## Excerpted passage
- - -

Rachael Vasmer is a Salaried Judge of the First-tier Tribunal, Social Entitlement Chamber. She was appointed in November 2011 and sits in Shrewsbury. She was a Fee-paid Social Entitlement Judge from 2002 (pre-JAC) and a solicitor, and has been a partner in three firms.

Judicial appointment. What happened next?

Rachael updates us on her career developments since 2011.

“Since starting work as a salaried District Tribunal Judge I have gained experience in dealing with all sorts of benefit appeals. I have also been lucky enough to be appointed to do Criminal Injury Compensation Appeals and War Pension appeals. This has been a rewarding and challenging experience as I have found that the way in which Tribunals are run can be very different. Both, however, involve looking at the issue of injury and disability as well as other issues and give an added area of interest to my work. I cannot complain that my work is not varied and interesting, although there is a lot of it at times!

- - -

## Supplied entries
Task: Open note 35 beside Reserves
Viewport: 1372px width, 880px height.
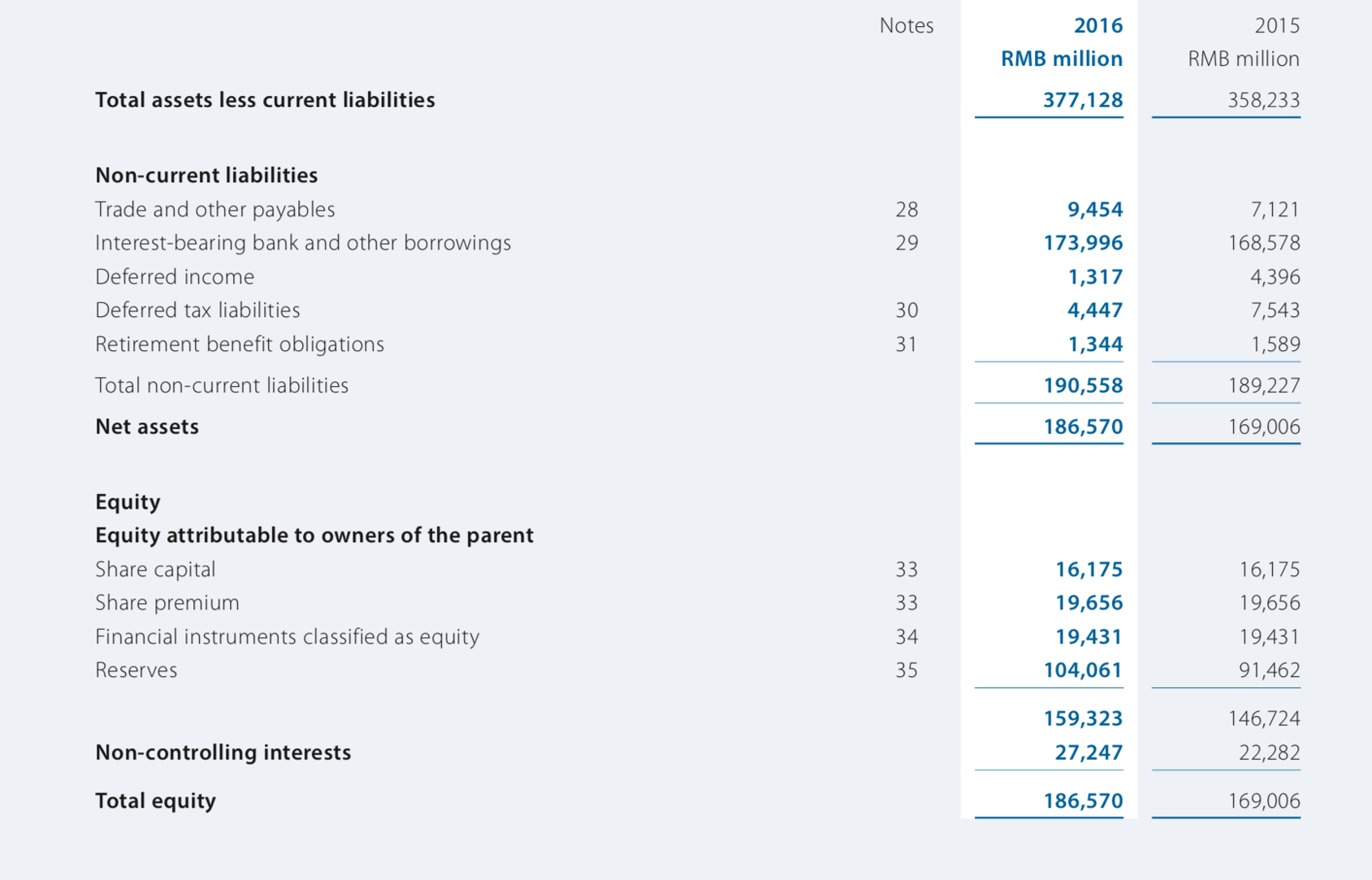Action: pos(907,670)
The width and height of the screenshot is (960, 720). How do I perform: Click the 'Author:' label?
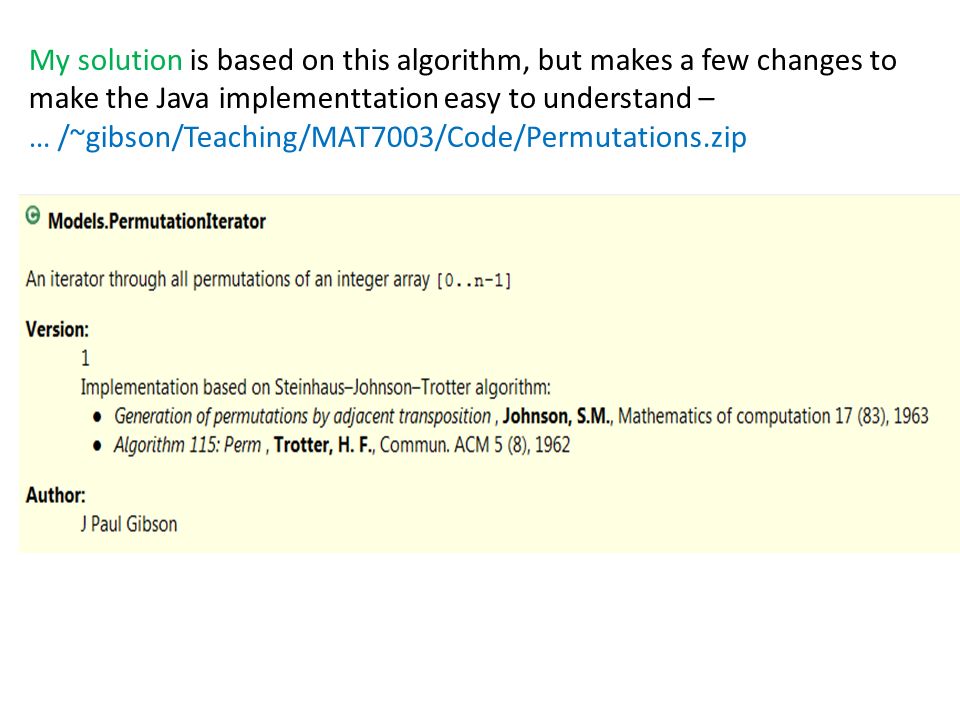tap(55, 495)
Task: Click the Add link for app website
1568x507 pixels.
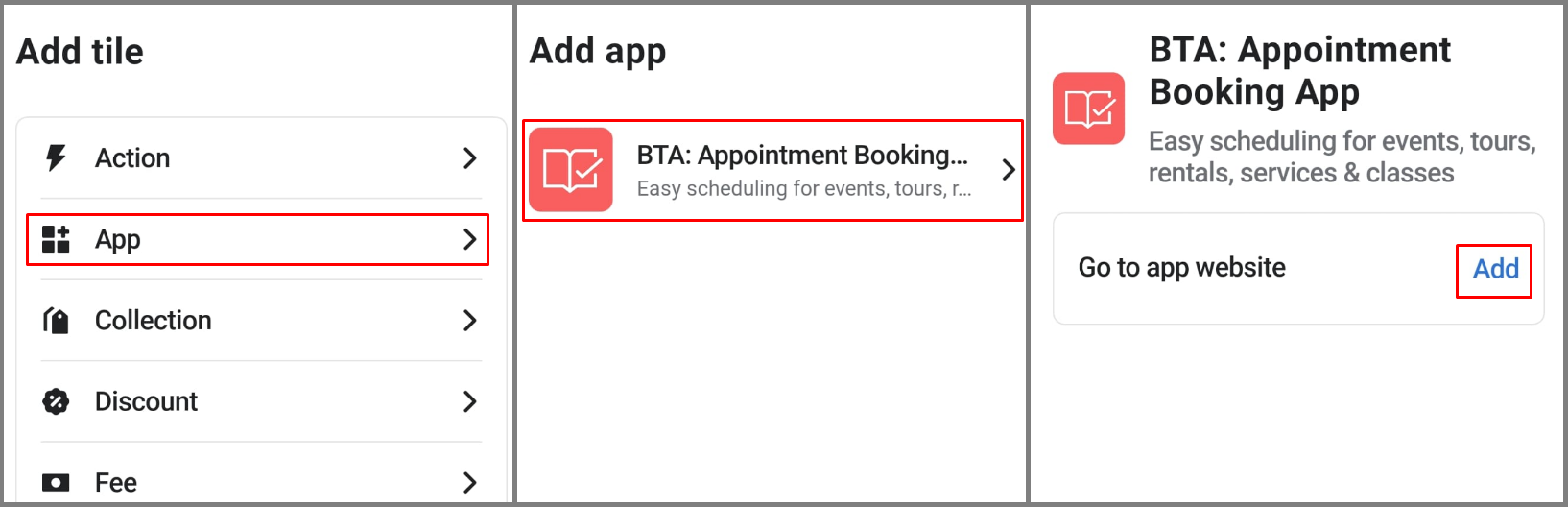Action: pos(1495,269)
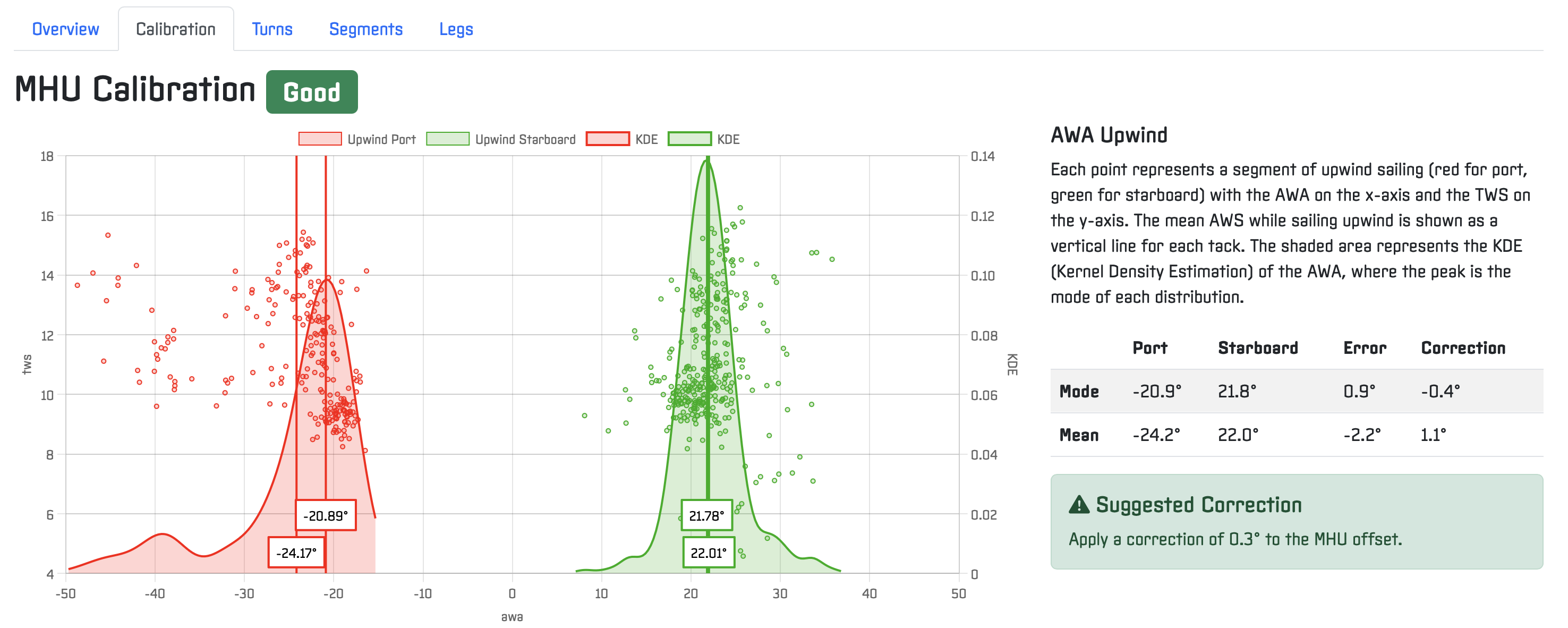Click the warning triangle icon beside Suggested Correction
This screenshot has width=1568, height=628.
(1079, 504)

- - -

## Tasks and exercises
**A)** Using the judicial profile, decide whether each statement agrees with it: (i) She was appointed a salaried judge in November 2011. (ii) She has been a partner in two firms. (iii) She finds that tribunals are run in much the same way. Answer yes or no for each and quote the deciding words.
**B)** Answer these questions from the judicial profile:
(i) From what year was she a Fee-paid Social Entitlement Judge?
(ii) Besides benefit appeals, which two kinds of appeals has she been appointed to do?
(iii) In which chamber of the First-tier Tribunal is she a Salaried Judge?
**C)** From the judicial profile, set down the stretch from "Rachael Vasmer is" through "in three firms." word for word.

## Solved tasks
**A)**
(i) Yes: "She was appointed in November 2011"
(ii) No: "has been a partner in three firms"
(iii) No: "the way in which Tribunals are run can be very different"

**B)**
(i) 2002
(ii) Criminal Injury Compensation Appeals and War Pension appeals
(iii) The Social Entitlement Chamber

**C)**
Rachael Vasmer is a Salaried Judge of the First-tier Tribunal, Social Entitlement Chamber. She was appointed in November 2011 and sits in Shrewsbury. She was a Fee-paid Social Entitlement Judge from 2002 (pre-JAC) and a solicitor, and has been a partner in three firms.